Pixel coordinate grounding data:

╔══

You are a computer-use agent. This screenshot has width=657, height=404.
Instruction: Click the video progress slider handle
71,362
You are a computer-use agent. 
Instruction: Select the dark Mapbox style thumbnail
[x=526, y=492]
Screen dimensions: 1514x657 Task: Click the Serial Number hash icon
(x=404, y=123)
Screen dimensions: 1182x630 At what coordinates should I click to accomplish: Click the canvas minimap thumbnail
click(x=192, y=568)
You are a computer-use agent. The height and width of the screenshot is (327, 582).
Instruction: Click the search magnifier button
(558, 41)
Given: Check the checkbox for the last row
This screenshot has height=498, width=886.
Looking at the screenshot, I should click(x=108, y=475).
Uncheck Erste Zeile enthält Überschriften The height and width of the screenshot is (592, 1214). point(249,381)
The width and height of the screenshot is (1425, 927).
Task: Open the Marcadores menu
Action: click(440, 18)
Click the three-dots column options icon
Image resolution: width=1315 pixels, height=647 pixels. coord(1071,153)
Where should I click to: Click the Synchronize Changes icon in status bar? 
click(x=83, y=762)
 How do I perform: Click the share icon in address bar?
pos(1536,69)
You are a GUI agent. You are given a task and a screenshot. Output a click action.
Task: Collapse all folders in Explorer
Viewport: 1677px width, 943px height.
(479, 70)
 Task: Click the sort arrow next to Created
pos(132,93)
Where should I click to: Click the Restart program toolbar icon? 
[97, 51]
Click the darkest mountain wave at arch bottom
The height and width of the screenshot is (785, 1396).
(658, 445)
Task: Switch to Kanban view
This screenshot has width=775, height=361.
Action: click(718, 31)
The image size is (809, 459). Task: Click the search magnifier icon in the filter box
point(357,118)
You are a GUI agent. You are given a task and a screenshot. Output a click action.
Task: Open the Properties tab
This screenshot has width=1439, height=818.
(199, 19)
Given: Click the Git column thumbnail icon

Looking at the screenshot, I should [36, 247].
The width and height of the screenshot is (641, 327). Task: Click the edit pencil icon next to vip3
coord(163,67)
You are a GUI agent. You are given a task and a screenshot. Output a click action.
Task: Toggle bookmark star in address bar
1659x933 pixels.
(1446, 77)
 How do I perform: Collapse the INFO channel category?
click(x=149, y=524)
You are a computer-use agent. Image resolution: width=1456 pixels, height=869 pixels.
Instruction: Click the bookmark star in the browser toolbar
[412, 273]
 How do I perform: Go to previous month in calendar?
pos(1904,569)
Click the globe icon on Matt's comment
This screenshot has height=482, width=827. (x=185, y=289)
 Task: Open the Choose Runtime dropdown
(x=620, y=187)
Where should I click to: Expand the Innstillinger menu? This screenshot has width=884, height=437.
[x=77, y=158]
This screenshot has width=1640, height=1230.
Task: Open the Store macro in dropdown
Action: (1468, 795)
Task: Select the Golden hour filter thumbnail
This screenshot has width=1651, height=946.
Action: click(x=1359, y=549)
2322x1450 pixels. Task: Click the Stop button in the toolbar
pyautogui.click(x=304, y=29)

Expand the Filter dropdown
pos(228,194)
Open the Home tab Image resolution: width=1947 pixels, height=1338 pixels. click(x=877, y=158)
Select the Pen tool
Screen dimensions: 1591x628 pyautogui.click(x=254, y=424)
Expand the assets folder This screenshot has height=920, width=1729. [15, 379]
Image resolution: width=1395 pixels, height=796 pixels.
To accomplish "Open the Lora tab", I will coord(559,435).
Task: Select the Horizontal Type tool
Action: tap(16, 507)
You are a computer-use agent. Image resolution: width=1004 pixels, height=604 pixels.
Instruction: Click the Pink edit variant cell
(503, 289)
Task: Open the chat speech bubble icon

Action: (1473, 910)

╚══

Assigned task: Could you restate word for word the lines above, from the one that contains "Expand the Filter dropdown" through the one that contains "Image resolution: width=1395", and no others?

Solution:
Expand the Filter dropdown
pos(228,194)
Open the Home tab Image resolution: width=1947 pixels, height=1338 pixels. click(x=877, y=158)
Select the Pen tool
Screen dimensions: 1591x628 pyautogui.click(x=254, y=424)
Expand the assets folder This screenshot has height=920, width=1729. [15, 379]
Image resolution: width=1395 pixels, height=796 pixels.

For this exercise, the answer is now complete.